Following the U.S. government's crackdown on SMIC's efforts to build chips using 10nm-class production nodes and thinner, China's leading foundry announced four major 28nm-capable 300-mm fabs to be built near Beijing (Jingcheng), Shanghai (Lingang), Shenzhen (Shenzhen), and Tianjin (Xiqing), to address global and local needs for mature production capacity. Jingcheng, Lingang, and Xiqing are all projected to be gigafabs with production capacity of at least 100,000 300-mm wafer starts per month (WSPM) when they are fully ramped in the coming years.
By the end of 2022, the relatively small fab near Shenzhen started production, construction of the Shanghai fab building was completed, and the company initiated the construction of the fab near Tianjin. Yet, while the Jingcheng fab near Beijing started pilot production, mass production at this facility will be postponed, as noted by ComputerBase.
It is unclear whether the delay is a direct result of the latest U.S. export rules that require American producers of advanced wafer fab equipment (WFE) to get an export license from the Department of Commerce to sell tools that can be used to make logic chips with non-planar transistors on 14nm/16nm nodes and below, but this is certainly a possibility. At the end of the day, modern tools that can be used to build 14nm chips can be used to make 28nm chips as well. In most cases, they will lead to increased productivity and will make SMIC's fabs more competitive. But it is possible that the latest U.S. export regulations didn't cause the delays of SMIC's Jingcheng fabs, at least not directly.

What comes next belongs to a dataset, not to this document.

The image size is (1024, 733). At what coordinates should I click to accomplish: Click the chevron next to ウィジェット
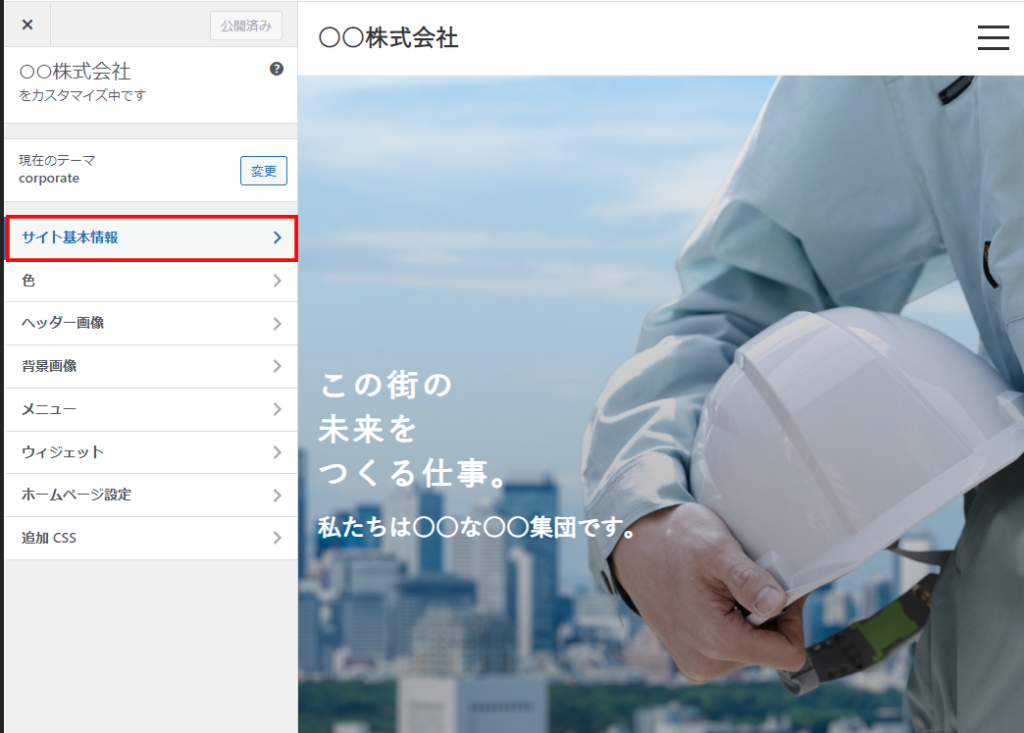(x=277, y=452)
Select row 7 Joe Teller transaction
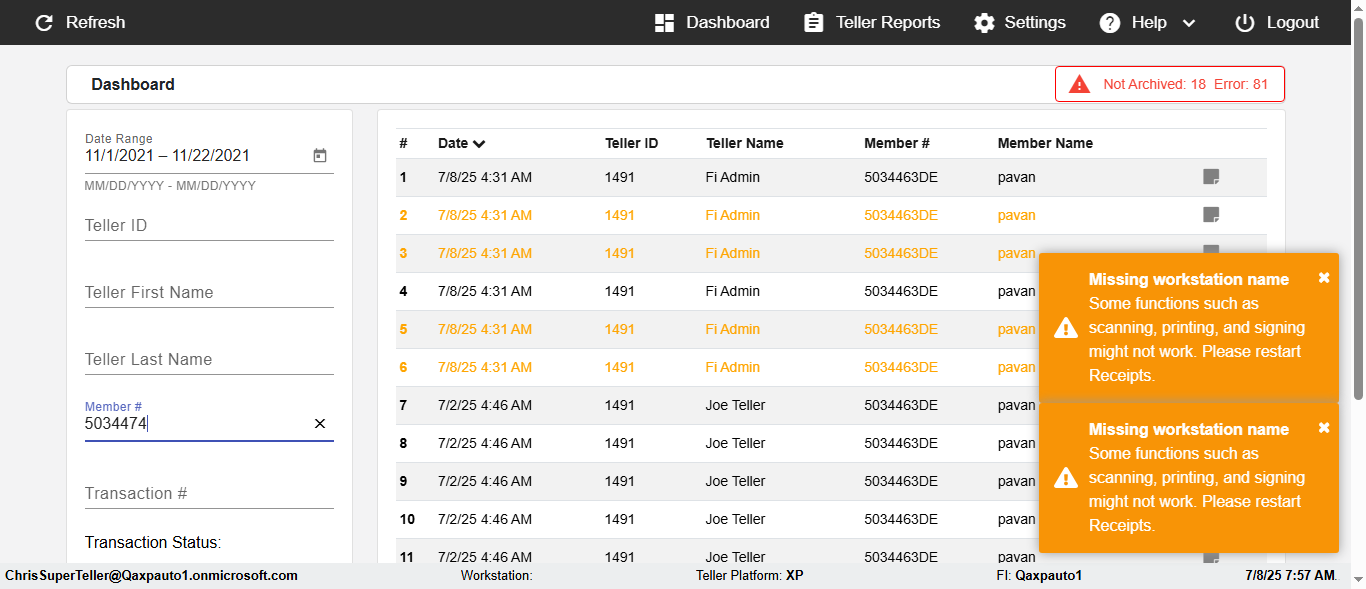 tap(735, 405)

One of the goals that SMIC set for its gigafabs was to use as many domestic tools as possible, which would naturally help insulate from US sanctions. Analysts from China Renaissance Securities estimate that the fab could source 30% - 40% of its tools from Chinese companies like AMEC, Kingsemi, or Naura.
"SMIC Jincheng is now in pilot production and engaging clients for line qualification," Szeho Ng, an analyst with China Renaissance, wrote in a note for clients. "Our surveys indicate that SMIC Jincheng aims 30-40% domestic tool sourcing. We still hold the view that the US tech export restriction is limited to the FinFET areas."
It is unclear whether Chinese wafer fab equipment makers can fulfill all orders now that they cannot get technology from the U.S. without an appropriate export license and some of their engineers with U.S. citizenship cannot serve them without permission from the U.S. government.
SMIC hasn't specified whether the latest U.S. export restrictions have any effect on
its abilities to equip its fabs, or whether its Chinese suppliers have delayed their tools. For now, the company maintains a plan to spend around $6.35 billion on manufacturing capacity, so the contract chipmaker fully expects to complete building and equipping all of its fab projects that it has.